In another review, Malerba and Cerana [
11] summarise how cell cultures can help to clarify programmed cell death (PCD) in plants. This genetically controlled process is present in all multicellular organisms and is indispensable for eliminating unnecessary or detrimental cells for proper organism development. After introducing the topic of their review, the authors focused on the main advantages of studying PCD in plant cell cultures. In what followed, they discussed the PCD that is induced in cell cultures by biotic and abiotic stresses, respectively. In the concluding section, the authors hypothesise that apoptotic-like PCD and necrosis both operate in cultured plant cells with the former probably being the most common way in which cells die.
Based on the fact that in
Lilium lancifolium, cytokinins can promote the initiation of an axillary meristem (AM) during the formation of bulbils, in their article, He et al. [
12] elucidate the function of the cytokinin type-B response regulators (RRs). Because of its triploid nature, this ornamental and medicinal lily is primarily propagated asexually via bulbils that originate from AMs. The authors identified five type-B
LlRRs, which encode the proteins with different amino acid numbers and revealed that these proteins localise in the nucleus and are widely expressed in various tissues. Using a functional analysis, they also found that all of them are involved in bulbil formation. Thus, this study contributes to a better understanding of the molecular mechanisms by which cytokinins regulate bulbil formation in lilies.
Hesami et al. [
13] provide an extensive review of the current state of the knowledge and prospects of various aspects of tissue culture and genetic engineering in
Cannabis sativa (cannabis), which is a plant with many applications in medicine, industry, recreation and agriculture. They review various in vitro culture-related methods such as a callus culture, cell suspension culture, hairy root culture and micropropagation, as well as strategies for improving in vitro cannabis culture procedures. Then, they focus on ploidy engineering in cannabis, followed by various genetic engineering approaches, both the ‘classical’ and the more recent ones such as clustered regularly interspaced short palindromic repeats-associated protein 9 (CRISPR/Cas9)-based genome editing. The authors conclude that modern biotechnologies will play an essential role in utilising the full potential of cannabis plants.
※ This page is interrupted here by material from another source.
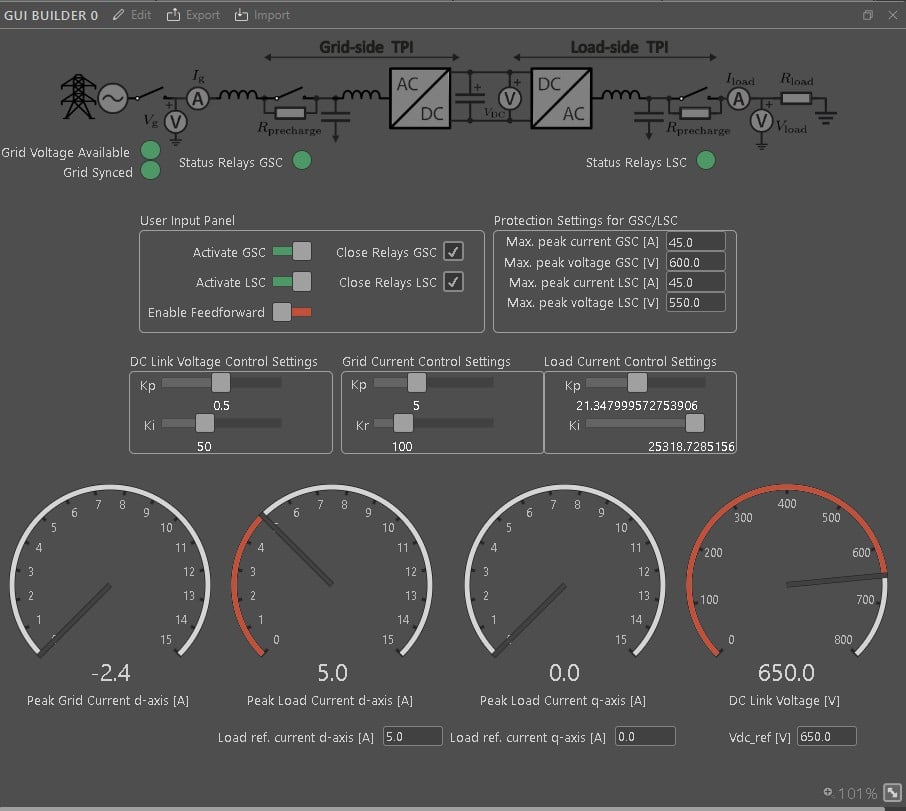906x811 pixels.
Task: Click the Export icon in header
Action: pos(174,15)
The article by Ngugi-Dawit et al. [
14] is another study of an important legume, pigeonpea (
C. cajanus), that examines the potential of it overcoming its susceptibility to the insect pest
H. armigera by transferring the host plant resistance traits from its wild relatives. Using tandem mass spectrometry, the authors performed comparative quantitative analyses of the leaf proteomes from the ICPL 87 variety of
C. cajanus, which is susceptible, and
C. scarabaeoides IBS 3471, which is highly resistant to the pod borer. They revealed that the majority of the highly accumulated proteins in
C. scarabaeoides were involved in processes such as ROS scavenging, signalling and the phenylpropanoid pathway. Thus, IBS 3471 seems to be a tempting candidate for improving cultivated pigeonpea.
In the following article, Zhu et al. [
15] functionally characterise MLO4, one of mildew resistance locus O proteins in the roots of Arabidopsis. These proteins are found in many plant species and play an important role in various developmental processes. By analysing the interprotein interactions, the authors revealed that MLO4 interacts with CML12, which is a member of the calmodulin-like family. They also revealed that
mlo4 and
cml12 single mutants and
mlo4 cml12 double mutant had similar phenotypes in root growth. These results suggest the involvement of MLO4 in the root gravity response, possibly through an interaction with a CML protein.
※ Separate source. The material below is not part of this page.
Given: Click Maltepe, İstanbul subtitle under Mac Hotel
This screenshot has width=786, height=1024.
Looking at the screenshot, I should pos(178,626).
The review by Roque-Borda [
16] discusses the importance of plant germplasm cryostorage, which is a method for conserving biological material using ultra-low temperatures. They started by describing how plant genetic resources can be preserved in situ and ex situ. In what followed, the authors reviewed the cryoprotective agents, osmoprotective solutions, vitrification solutions and cryopreservation methods. The most extensive part of their review discussed the cryopreservation applications that are of agronomic interest and provided an overview of recently developed protocols. The final sections focused on various aspects of the stability of liquid-nitrogen-derived plant material. The authors conclude that including antioxidants and better characterising the specific genes that are involved in osmoprotection, membrane transport and dehydration tolerance should generate further advances in plant cryobiology.
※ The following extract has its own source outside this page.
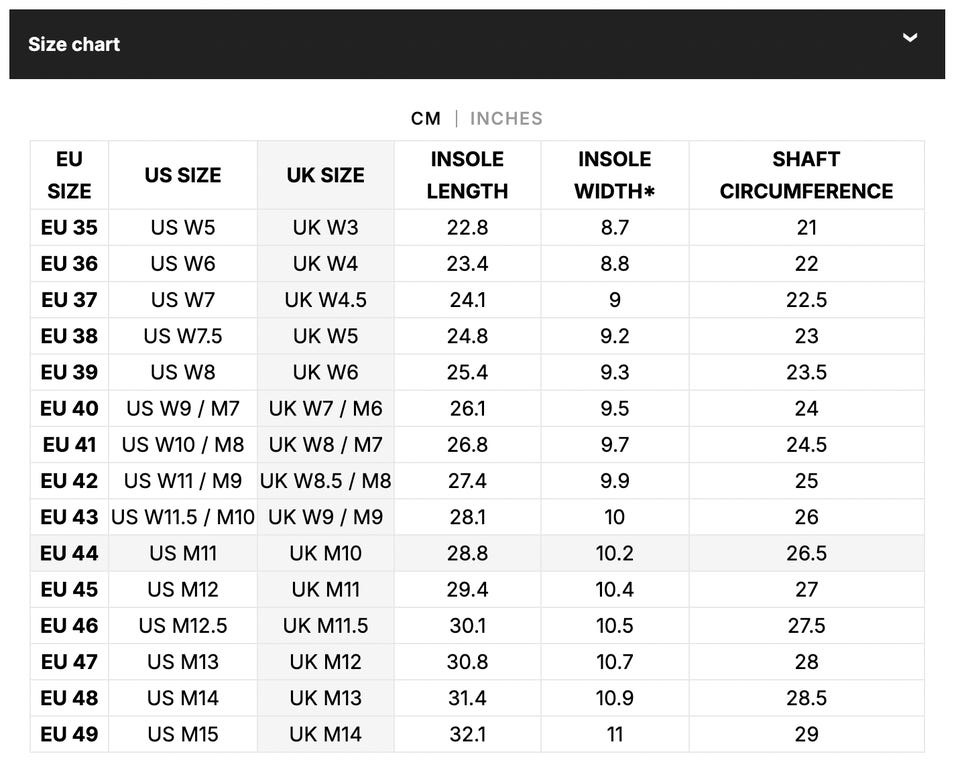The width and height of the screenshot is (960, 783).
Task: Click the US SIZE column header
Action: 183,175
As per their article, Oleszkiewicz et al. [
17] elucidate the role of two
psy paralogous genes in
D. carota. These genes encode phytoene synthase, which is responsible for catalysing the initial steps in the main carotenoid biosynthesis pathway, and their number varies among plant species. Using CRISPR/Cas9 genome editing, the authors generated functional mutations in the
psy1 and
psy2 genes and demonstrated their impact on the accumulations of carotenoids and the mutual regulation of the expression of these genes. They also observed changes in the histology and ultrastructure of the carrot callus. One of the most original findings of this study is that impaired carotenoid biosynthesis is accompanied by cell wall remodelling.
In their article, Pinski et al. [
18] provide a comprehensive quantitative and qualitative analysis of a cell wall proteome in the leaves of
B. distachyon that had been subjected to high-temperature stress. They demonstrated that compared to the control (21 °C), the plants that had been grown for 24h at 40 °C had 46 cell wall proteins that were differentially abundant, of which four were over-accumulated while all of the others were under-accumulated. The authors also observed that the most significant changes concerned the proteins that act on the cell wall polysaccharides. These results suggest that a lower protease activity, lignification, expansion of the cell wall and changes in the architecture of its polymers and pectins, in particular, occur in response to high-temperature stress in the model grass.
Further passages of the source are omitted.